La Corporation souhaite qu’un «statut» soit donné aux cendres, qu’on en balise le rituel de disposition, afin d’éviter les dérives. Il y a, actuellement, un vide juridique sur cette question. Un vide qui crée des malaises.
Il y a eu l’histoire récente d’une dame qui, à Salaberry-de-Valleyfield, a abandonné l’urne d’un défunt dans une épicerie. On pourrait aussi raconter d’autres histoires d’urnes abandonnées dans un garde-robe ou dans un entrepôt de location. «Même si la dame m’a dit que je pouvais la jeter, j’en ai été incapable. C’étaient, dans l’urne, les cendres de sa fille morte il y a plusieurs années», raconte la propriétaire de l’entrepôt.
Les cendres de la fillette reposent pour 99 ans chez Grégoire et Desrochers.
Actuellement, les proches peuvent disposer des cendres d’un défunt comme ils l’entendent. Ils peuvent garder l’urne sur le manteau du foyer, l’enterrer ou disperser les cendres à tout vent. Un directeur de funérailles ne peut, de son côté, en faire autant, étant tenu de les conserver pendant 99 ans. «Il y a 10% des familles à qui on remet les cendres et dont on ne sait ce qu’elles en feront.»
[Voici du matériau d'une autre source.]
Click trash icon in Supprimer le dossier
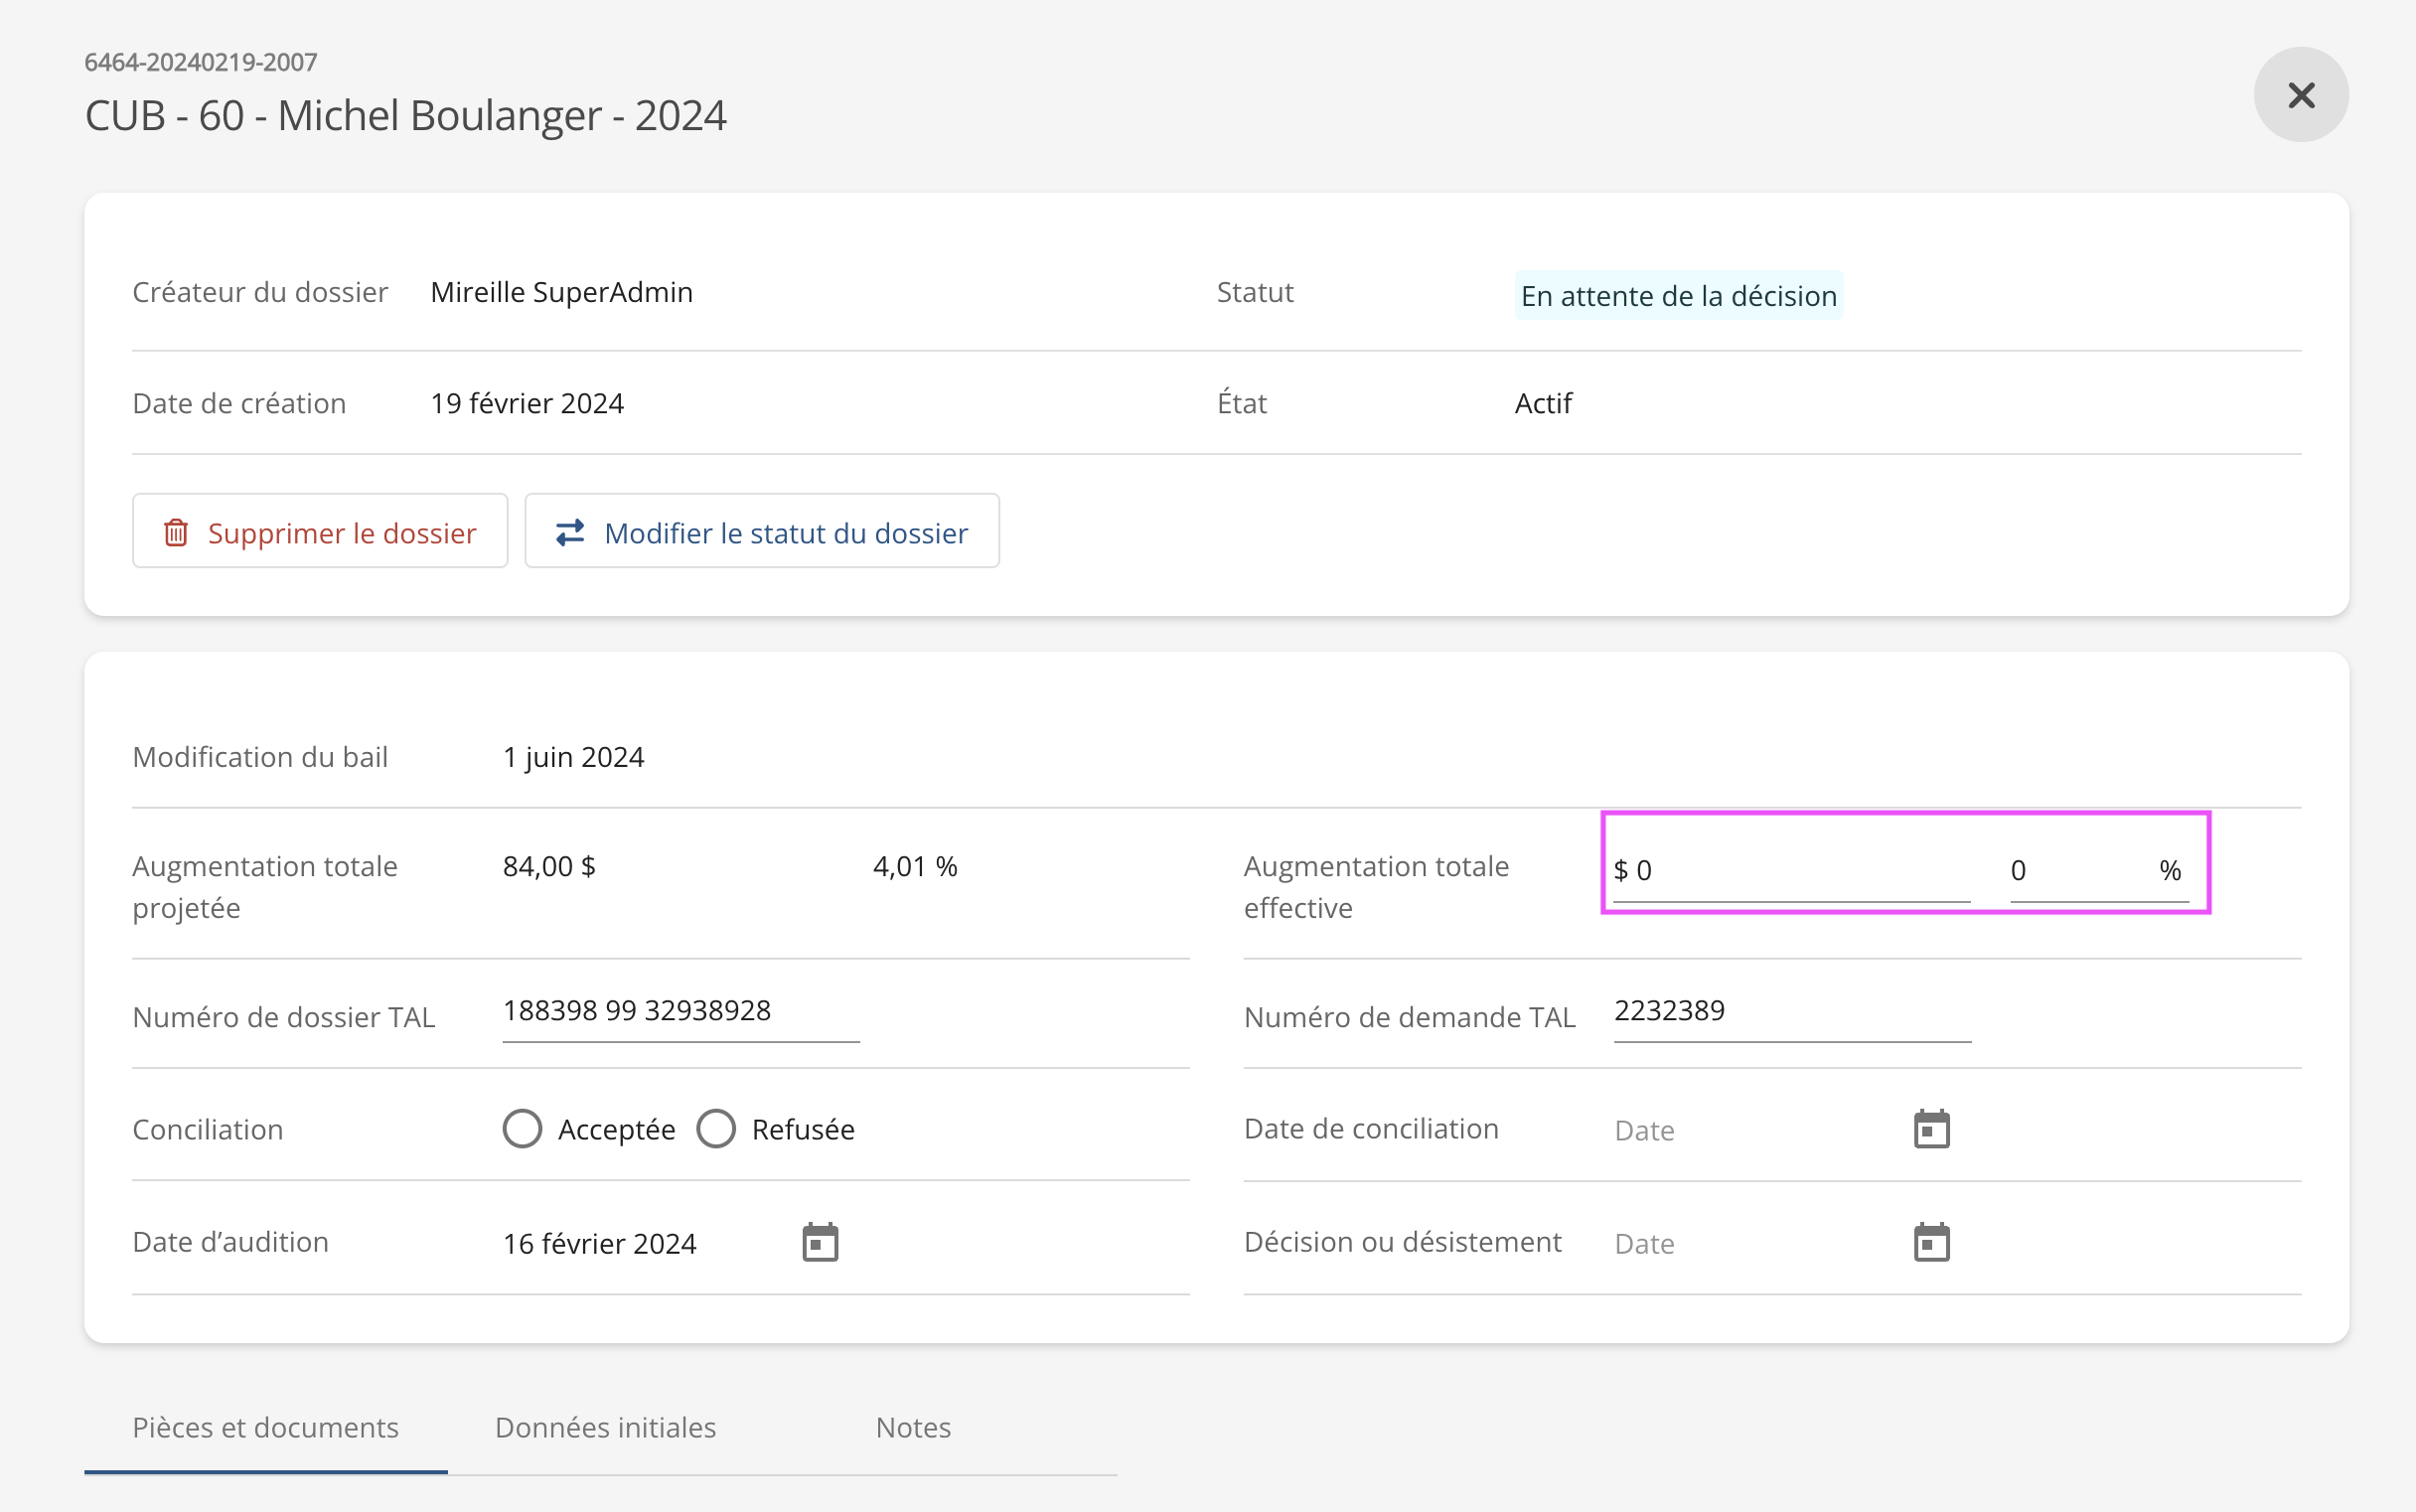2416x1512 pixels. pos(176,532)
Au-delà de considérations financières, Denis Desrochers parle des valeurs humaines de respect et de dignité, de responsabilité aussi. Depuis les années 1980, les rites funéraires ont considérablement changé, observe-t-il. «Il y a des guides à se donner comme société, des guides que la religion ne nous donne plus.»
C’est le «Far West» actuellement, selon lui. «Je n’ai rien contre le fait que maman puisse garder l’urne de papa. Mais il lui faudrait prévoir ce qu’elle en fera, parce qu’on risque de trouver l’urne quand on fera le ménage de la maison et que la succession sera fermée.»
Denis Desrochers s’attend à ce que le projet de loi 64 fasse l’objet d’une commission parlementaire en janvier prochain, l’encadrement des pratiques funéraires n’ayant pas été revu depuis 1974.
L’autre «cheval de bataille» de la Corporation concernera la prestation de 2500 $ que verse la Régie des rentes, prestation imposable dont la taille n’a pas changé depuis 1998.